Sudah Jalani Sanksi Kerja, Siswi SMKN 3 Surakarta Tetap Dilarang Ujian dan Terancam Tak Terima Ijazah

Loading

SOLO | Teliksandi.id – Nasib pilu dialami Salsabella, siswi kelas XII SMK Negeri 3 Surakarta. Meski mengaku telah menjalani seluruh sanksi yang dijatuhkan pihak sekolah, ia tetap dilarang mengikuti ujian sekolah dan bahkan disebut terancam tidak mendapatkan ijazah kelulusan.

Larangan mengikuti ujian tersebut disampaikan pihak sekolah pada Kamis (8/1/2026). Keputusan itu menuai keberatan dari Salsabella dan keluarganya, lantaran dinilai tidak adil serta berpotensi merugikan masa depan pendidikan siswi tersebut.

“Saya merasa sangat dirugikan. Semua sanksi sudah saya jalani, termasuk bekerja di kafe milik sekolah lebih dari delapan jam. Tapi saya tetap tidak boleh ikut ujian,” ujar Salsabella kepada wartawan.

Menurut pengakuannya, sanksi kerja dijalani di SKAGA Moncer Cafe, kafe milik sekolah, sejak pukul 08.00 WIB hingga sekitar pukul 21.00 WIB. Selama menjalani sanksi tersebut, ia mengaku tidak diberikan makan maupun waktu istirahat yang layak.

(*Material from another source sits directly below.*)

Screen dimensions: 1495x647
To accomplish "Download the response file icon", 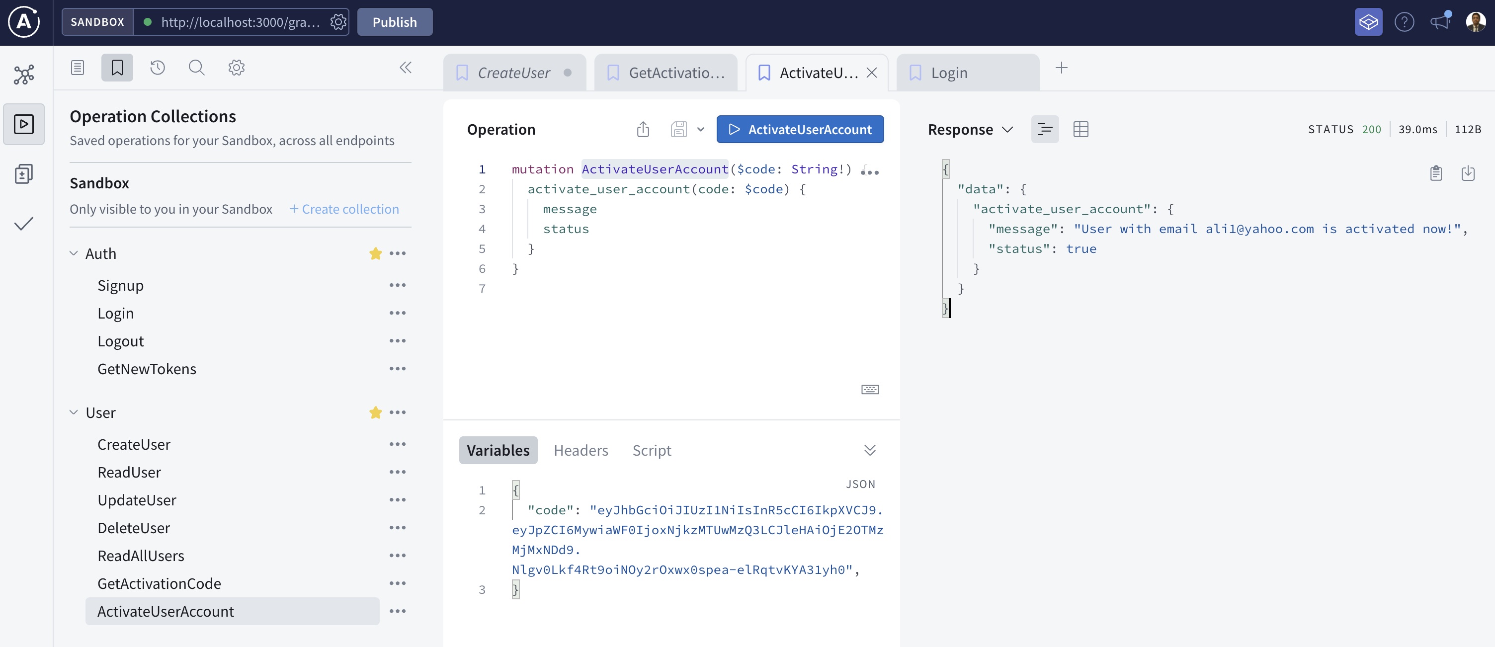I will tap(1467, 173).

“Selama bekerja saya tidak diberi makan. Orang tua yang setiap hari mengantarkan makanan. Karena kelelahan, saya sampai jatuh sakit,” tuturnya.

Salsabella menjelaskan, dirinya bukan satu-satunya siswa yang mendapatkan sanksi. Total terdapat lima siswa yang dikenai hukuman, yakni:

1. Fahri Akbar Insani (XII AKL 1)

2. Salsabella (XII AKL 1)

3. Kesya David (XII BSN 2)

4. Wisnu Ardana (XII PM 1)

5. Yesaya (XII PM 1)

Namun, dari kelima siswa tersebut, hanya Salsabella yang dilarang mengikuti ujian dan disebut-sebut terancam tidak memperoleh ijazah kelulusan.

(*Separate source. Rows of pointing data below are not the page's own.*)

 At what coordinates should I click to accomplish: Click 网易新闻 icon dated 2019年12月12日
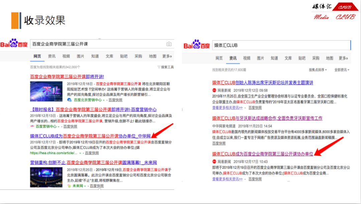click(x=214, y=90)
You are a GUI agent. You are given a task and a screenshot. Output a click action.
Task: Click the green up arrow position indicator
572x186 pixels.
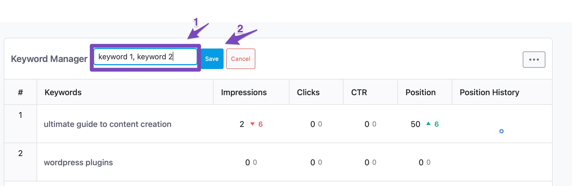click(x=428, y=124)
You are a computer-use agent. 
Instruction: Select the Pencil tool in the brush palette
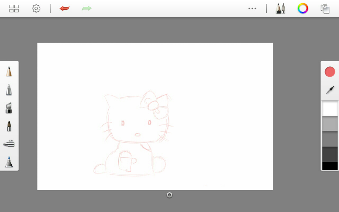tap(9, 71)
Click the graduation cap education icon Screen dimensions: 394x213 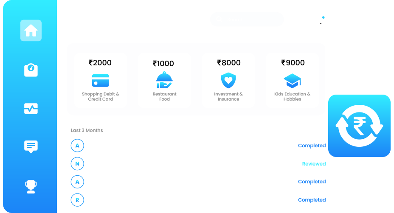[292, 80]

Ia juga menegaskan bahwa dirinya telah menyampaikan permohonan maaf secara langsung kepada pihak sekolah. Bahkan, kedua orang tuanya turut mendatangi sekolah untuk menyampaikan permohonan maaf secara kekeluargaan. Meski demikian, larangan mengikuti ujian tetap diberlakukan.

“Saya hanya berada di luar ruangan sekolah. Saya sudah minta maaf, keluarga juga sudah minta maaf. Tapi tetap tidak diperbolehkan ikut ujian. Saya sedih dan putus asa, karena ini menyangkut masa depan saya,” ungkapnya dengan nada lirih.

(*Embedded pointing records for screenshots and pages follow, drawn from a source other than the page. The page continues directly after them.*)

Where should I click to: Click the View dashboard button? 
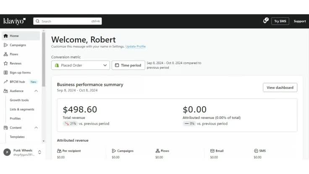pos(280,87)
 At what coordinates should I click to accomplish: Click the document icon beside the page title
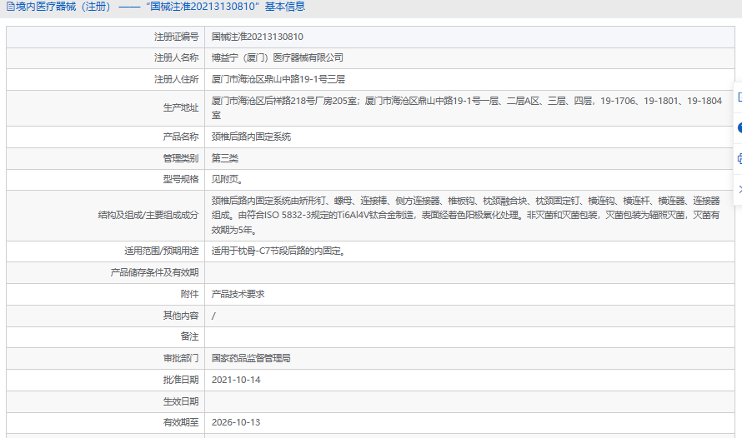click(10, 7)
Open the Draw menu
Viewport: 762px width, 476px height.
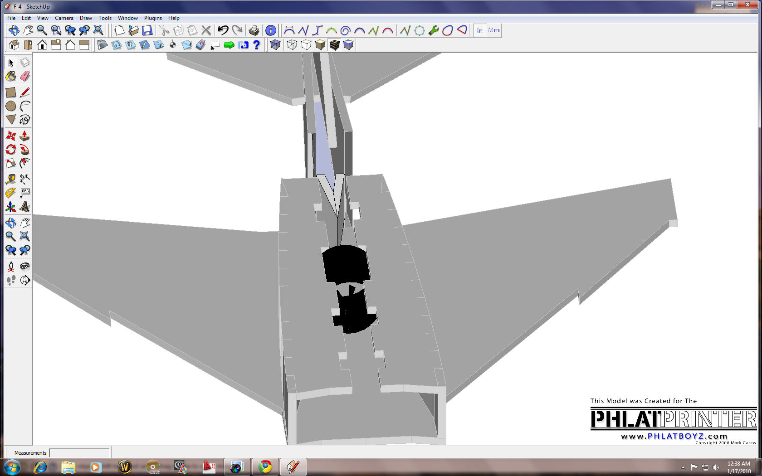click(86, 18)
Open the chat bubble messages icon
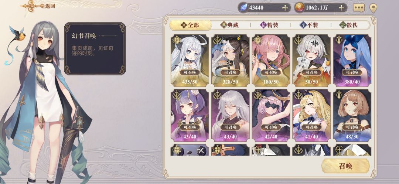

Sementara itu, saat wartawan mencoba mengonfirmasi pihak sekolah, Kepala SMK Negeri 3 Surakarta tidak bersedia ditemui hingga berita ini diturunkan.

Orang tua Salsabella berharap pihak sekolah dapat meninjau ulang kebijakan tersebut dan memberikan keadilan bagi anaknya agar tetap dapat mengikuti ujian, melaksanakan Praktik Kerja Lapangan (PKL), serta memperoleh ijazah kelulusan.

“Saya kasihan melihat anak saya sudah sangat tertekan. Semoga ini menjadi pembelajaran bagi semua sekolah agar tidak menerapkan sanksi yang justru menghancurkan masa depan siswa,” ujar salah satu orang tua Salsabella.